Allan Koltin, CEO of PDI Global, Inc., consultant to both firms on the merger, commented, “If this were the Harvard Business School, they would highlight this merger to illustrate successful strategies for merging. Amper wanted to be bigger in New York and Eisner wanted greater market share in New Jersey and Philadelphia.” Koltin adds, “Eisner can offer some of Amper’s niches … and Amper can offer some of Eisner’s niches … in their respective markets (and to existing clients) the day after the merger.”

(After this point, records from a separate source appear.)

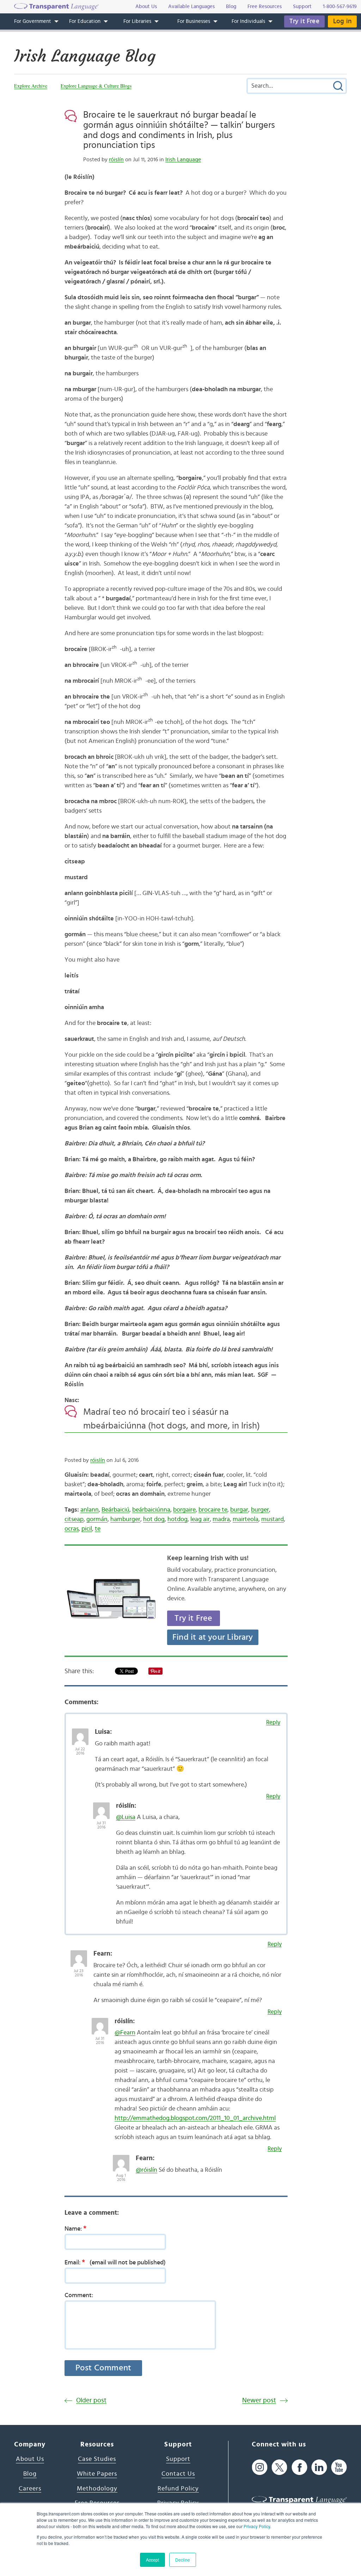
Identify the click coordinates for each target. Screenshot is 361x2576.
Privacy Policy (257, 2526)
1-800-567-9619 (340, 6)
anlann (89, 1510)
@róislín (146, 2170)
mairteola (245, 1519)
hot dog (154, 1519)
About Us (30, 2459)
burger (260, 1510)
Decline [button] (182, 2560)
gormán (97, 1519)
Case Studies (97, 2459)
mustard (272, 1519)
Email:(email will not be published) (115, 2262)
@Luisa (125, 1817)
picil (86, 1529)
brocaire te (212, 1510)
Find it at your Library (212, 1637)
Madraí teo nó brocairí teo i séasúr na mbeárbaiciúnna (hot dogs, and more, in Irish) (171, 1418)
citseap (74, 1519)
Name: (75, 2228)
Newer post (259, 2400)
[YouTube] (339, 2467)
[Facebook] (299, 2467)
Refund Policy (178, 2489)
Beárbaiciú (115, 1510)
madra (221, 1519)
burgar (239, 1510)
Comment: (79, 2295)
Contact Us (178, 2474)
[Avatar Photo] (80, 1733)
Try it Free (304, 21)
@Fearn (125, 2033)
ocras (72, 1529)
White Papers (97, 2474)
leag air (200, 1519)
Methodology (97, 2489)
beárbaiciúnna (151, 1510)
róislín (116, 159)
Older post (91, 2400)
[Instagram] (260, 2467)
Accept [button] (152, 2560)
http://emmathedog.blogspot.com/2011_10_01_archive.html (195, 2118)
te (97, 1529)
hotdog (177, 1519)
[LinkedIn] (319, 2467)
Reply (273, 1722)
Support (178, 2459)
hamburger (125, 1519)
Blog (30, 2474)
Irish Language (183, 159)
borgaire (184, 1510)
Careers (30, 2489)
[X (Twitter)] (279, 2467)
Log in (342, 21)
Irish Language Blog (84, 56)
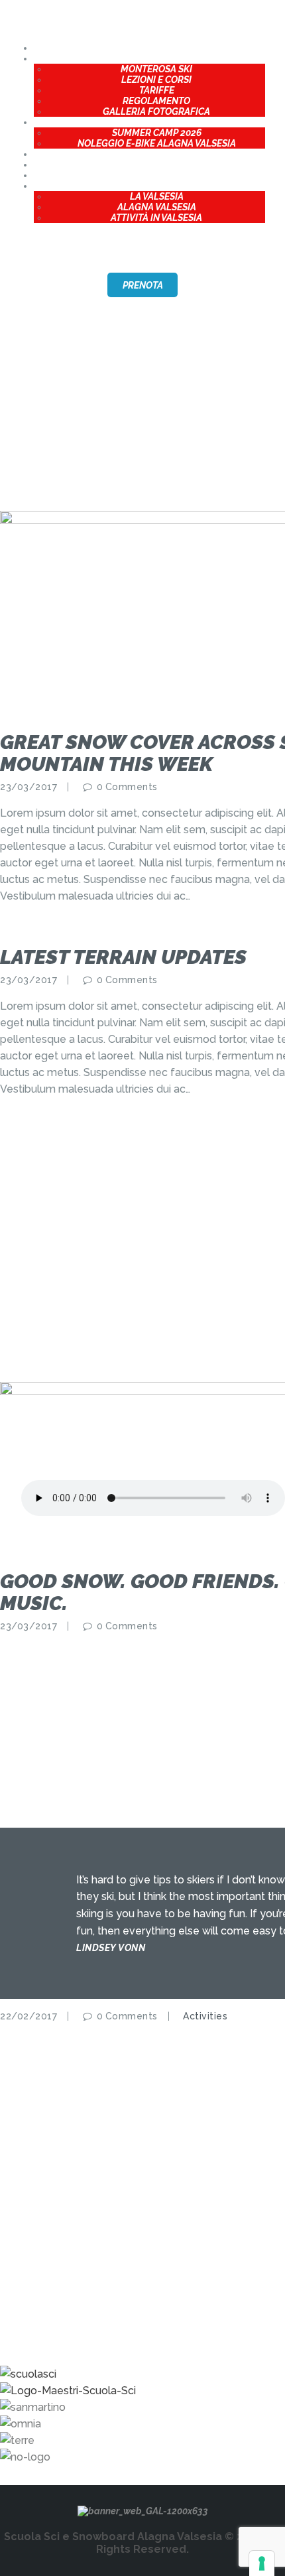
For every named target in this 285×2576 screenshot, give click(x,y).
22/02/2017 (28, 2016)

The combined firm will be the largest member of PKF North America, the association that Eisner joined last year after enjoying a long relationship with BTI.

With the New York/New Jersey marketplace being so competitive, IPA would not be surprised if other firms are seeking to build a similar mega-merger. Neither Cohen nor Weinstein were aware [or kept hush] of any current discussions between large New York firms, but indicated that everyone is keeping conversations pretty close to the vest.